Dr Eugene Garfield was the original founder of the Institute for Scientific Information (ISI) in 1960, the forerunner of the Web of Science Group and is globally recognized as the pioneer who ‘organized the world’s research information’.  He began his professional career when computing was in its infancy and information services were almost exclusively provided in printed form and his career spanned the great revolution in computing power culminating in the invention of the internet.

Dr Garfield saw the future before others: he created products and services which came into their own in the age of the internet, despite the fact that few of his contemporaries would have envisaged the scale of its acceleration. Government science funding boomed in the Cold War era, and soon enough public imagination was caught by the moon landings, cloning and other advances of the late 20th century. Above all, Dr Garfield sought to use incremental, yet transformative ideas to influence how scientists discover information. He unlocked the power of the citation – the connection between one discovery and another, and created in 1964 the Science Citation Index which was quite literally a ‘Web of Science’ and was the forerunner to the Web of Science Group.

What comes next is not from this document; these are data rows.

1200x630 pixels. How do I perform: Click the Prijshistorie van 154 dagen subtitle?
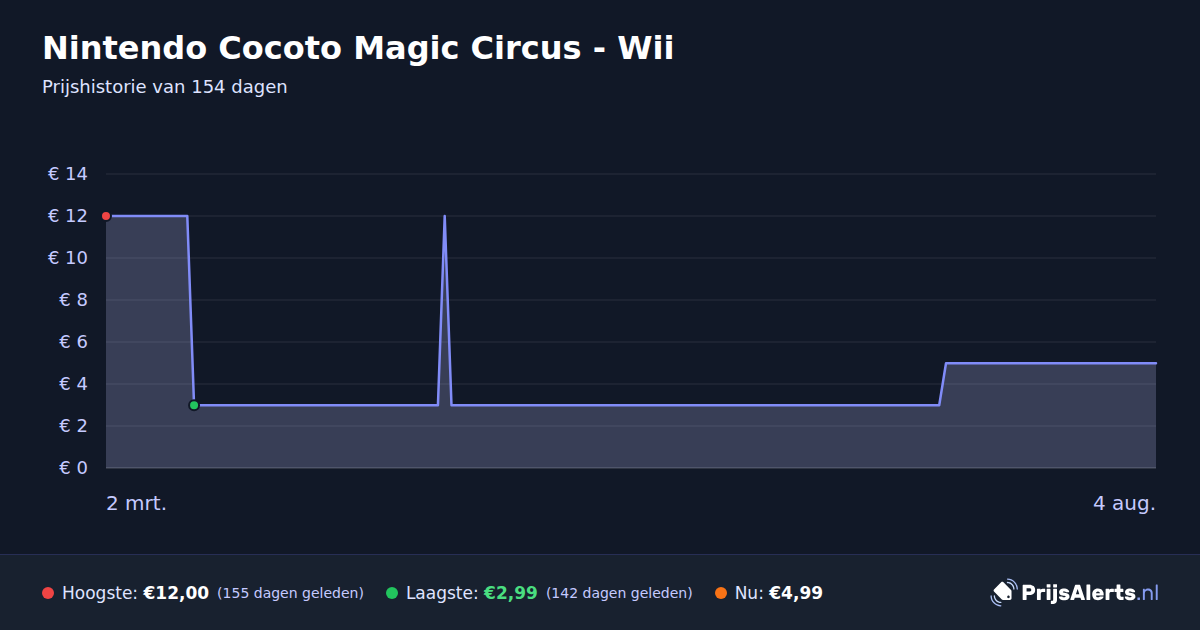[165, 87]

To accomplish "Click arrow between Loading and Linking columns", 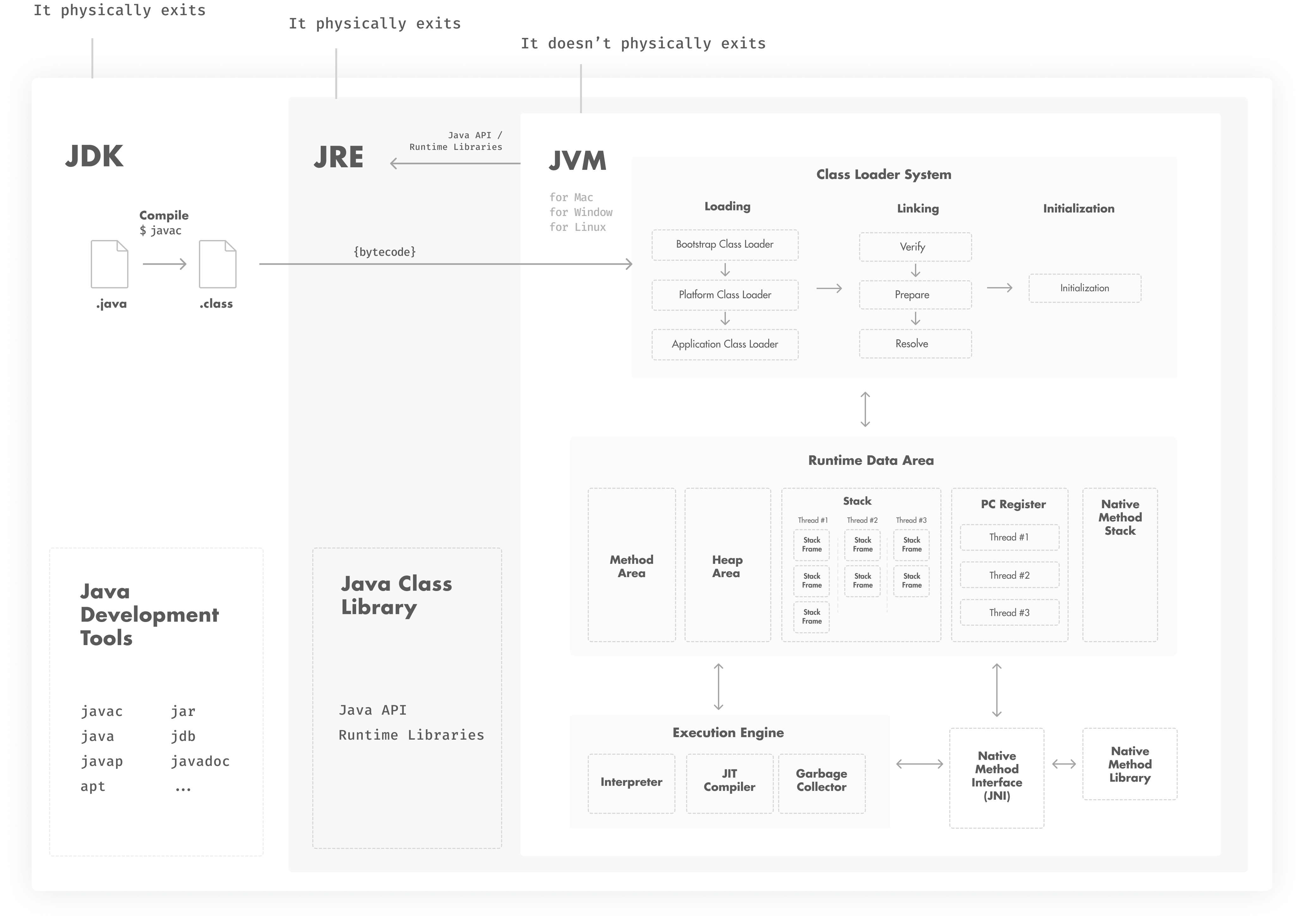I will pyautogui.click(x=829, y=288).
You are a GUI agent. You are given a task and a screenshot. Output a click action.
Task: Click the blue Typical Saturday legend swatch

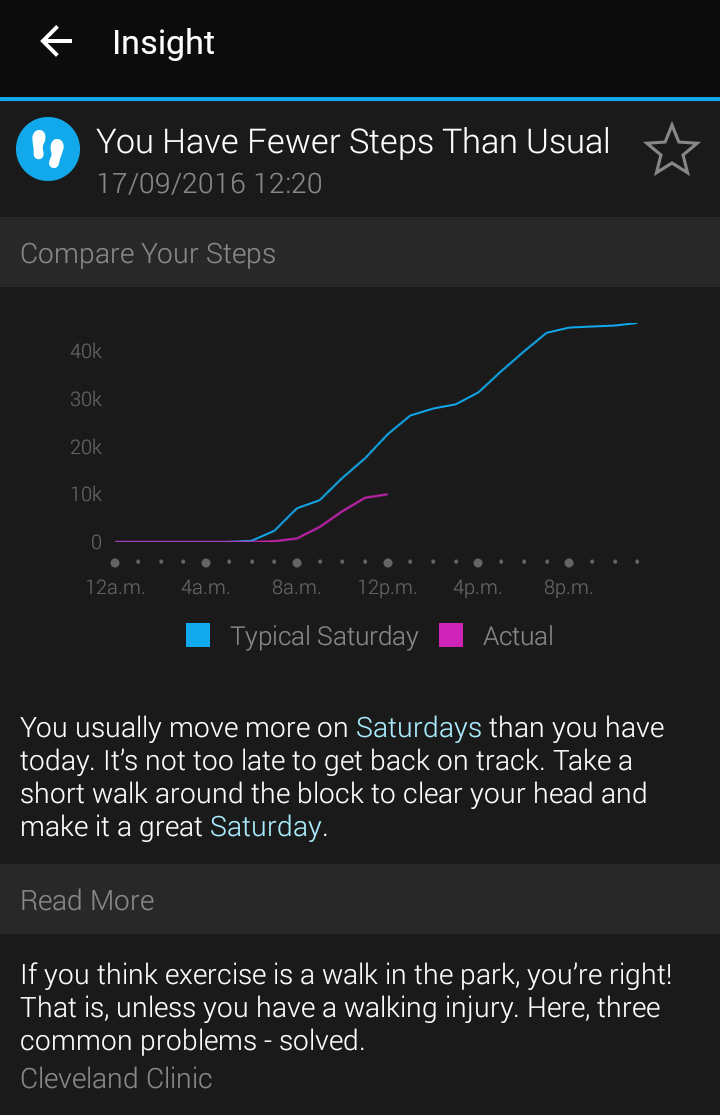pyautogui.click(x=198, y=636)
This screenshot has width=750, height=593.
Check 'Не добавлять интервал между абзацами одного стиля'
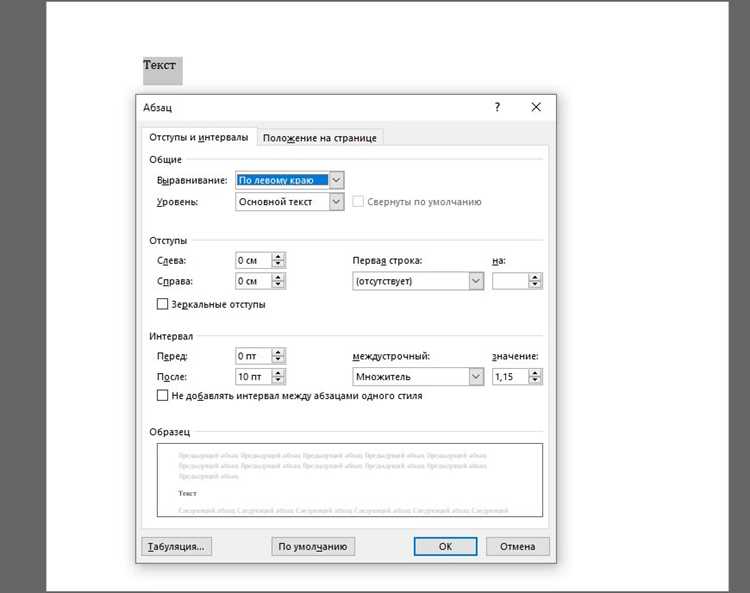pos(163,395)
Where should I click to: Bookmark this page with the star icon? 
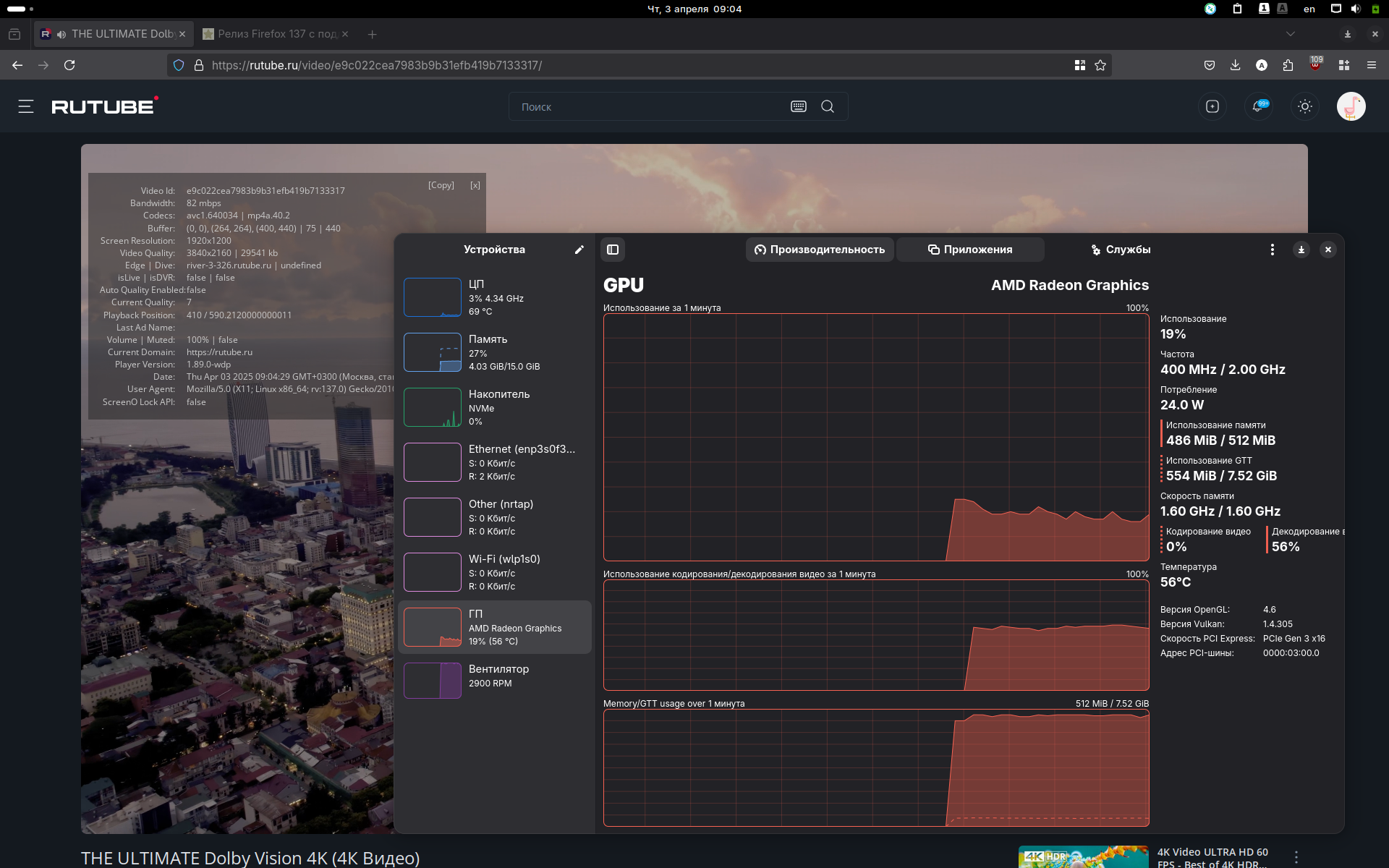1100,65
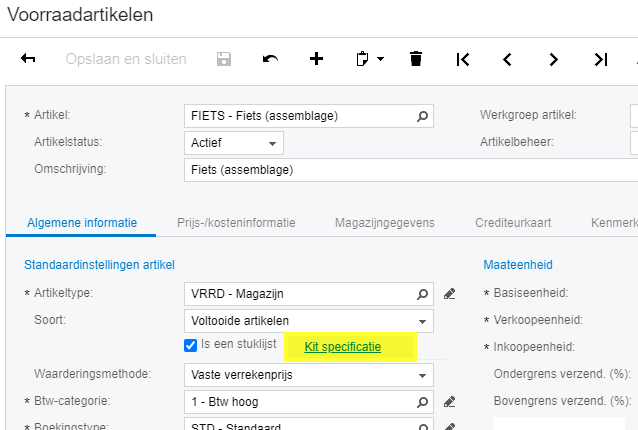Add a new record with the plus icon
Viewport: 638px width, 430px height.
pos(316,59)
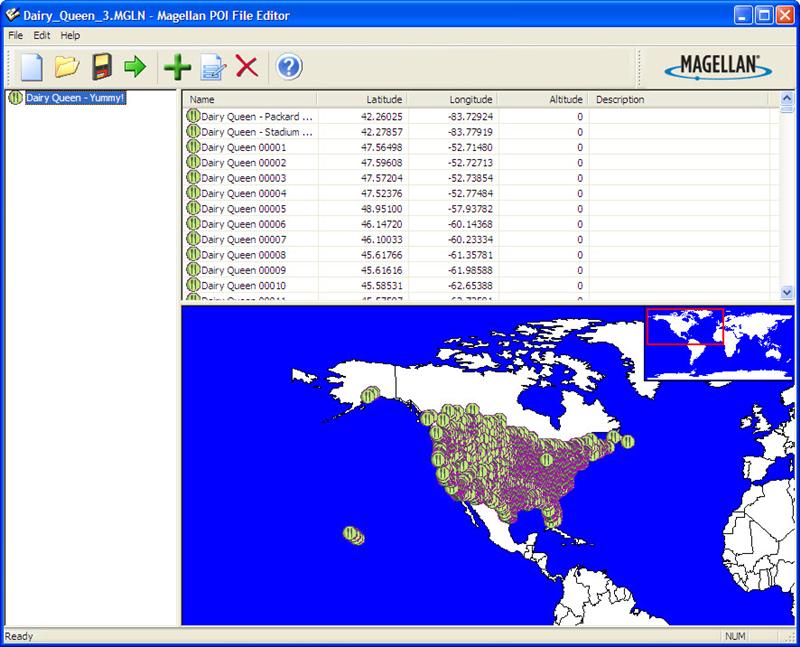Viewport: 800px width, 647px height.
Task: Select the 'Dairy Queen - Yummy!' category
Action: (x=75, y=98)
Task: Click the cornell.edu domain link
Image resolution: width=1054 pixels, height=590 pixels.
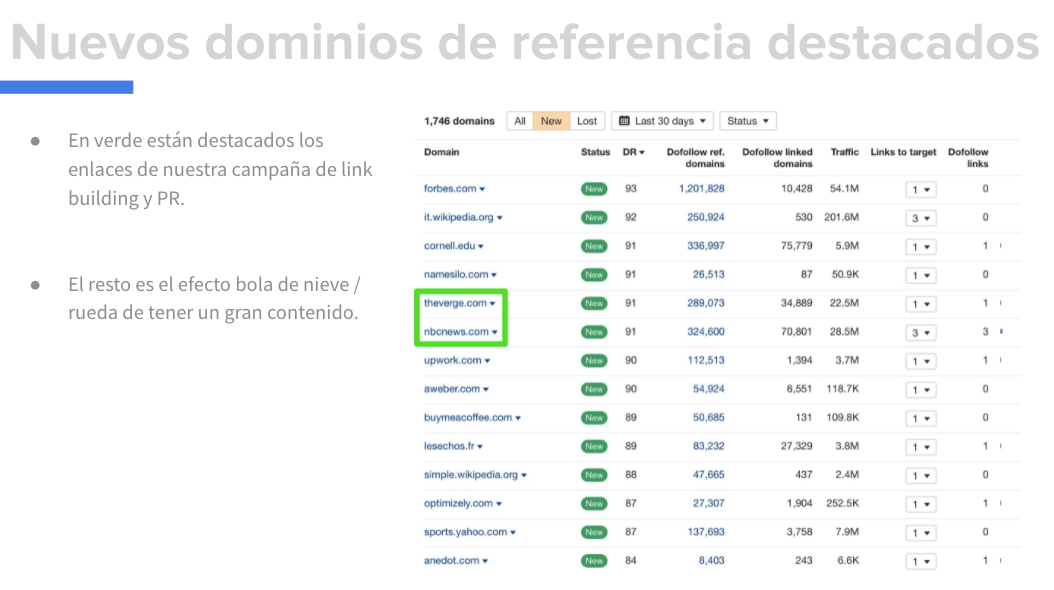Action: [x=451, y=246]
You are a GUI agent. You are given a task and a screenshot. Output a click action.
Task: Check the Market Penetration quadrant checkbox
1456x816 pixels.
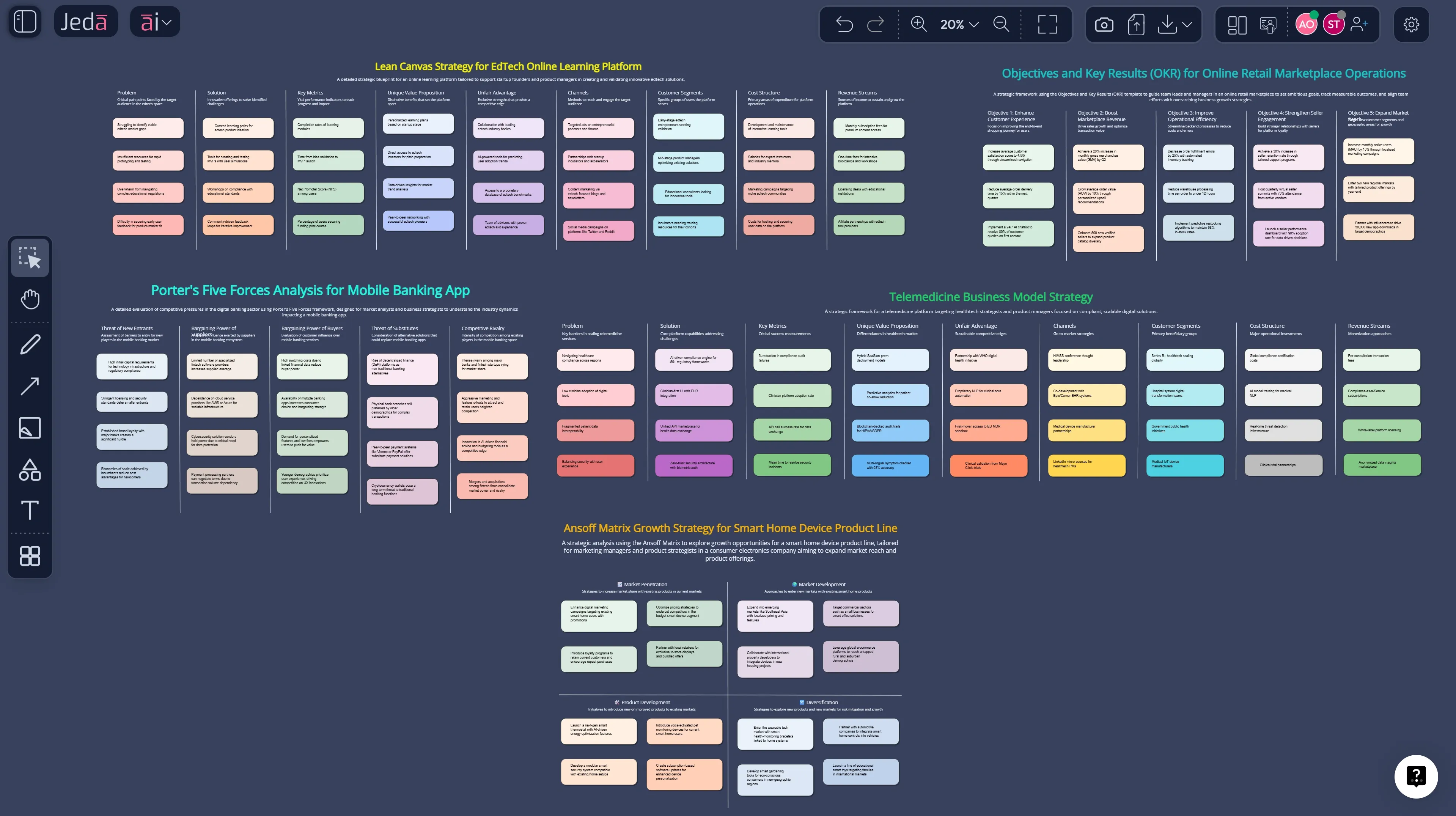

This allowed scientists, for the first time, to use information at scale  to ‘stand on the shoulders of giants’ as citations – representing the collective judgment of scientists themselves – serve as pointers to the most influential and important work of individuals, institutions, nations and regions.

The presence of Dr Garfield’s wife, Meher, son Josh and sister Sylvia (who rang the bell) was a fitting acknowledgment not only of Dr Garfield’s contributions to the company but of his visionary innovations for processing and accessing information.

Awaiting their appearance on the podium for the bell ceremony with Annette Thomas (top right) are members of Dr Garfield’s family: his wife Meher (center), sister Sylvia (lower right), and son Josh.

 

 

 

 

 

 

 

 

 

Today, the other citation-based resources innovated by Dr Garfield, including Journal Citation Reports, continue to flourish, with ongoing refinements and additions.  We are adding new data sources and new technology like AI to support the research community to further accelerate the pace of discovery.  We are developing new workflow tools that address major pain points for researchers to allow them to discover more, more quickly. And we are bringing all of this together in a powerful, yet flexible and interoperable research intelligence platform that sheds light on research discoveries, supporting the execution, evaluation and planning decisions at a global, national, institutional and individual level.

What isn’t changing is that we remain true to the values of Dr Garfield – obsessively focused on our customers, serving researchers and the research community committed to the highest-quality standards, and doing so by being objective and independent.

Now as a public company we can realize all of these ambitions and more with greater investment and ambition for the future.

So, although Dr Garfield was unable to be with us at the ceremony, his abiding, innovative spirit was very much present and continues to flourish.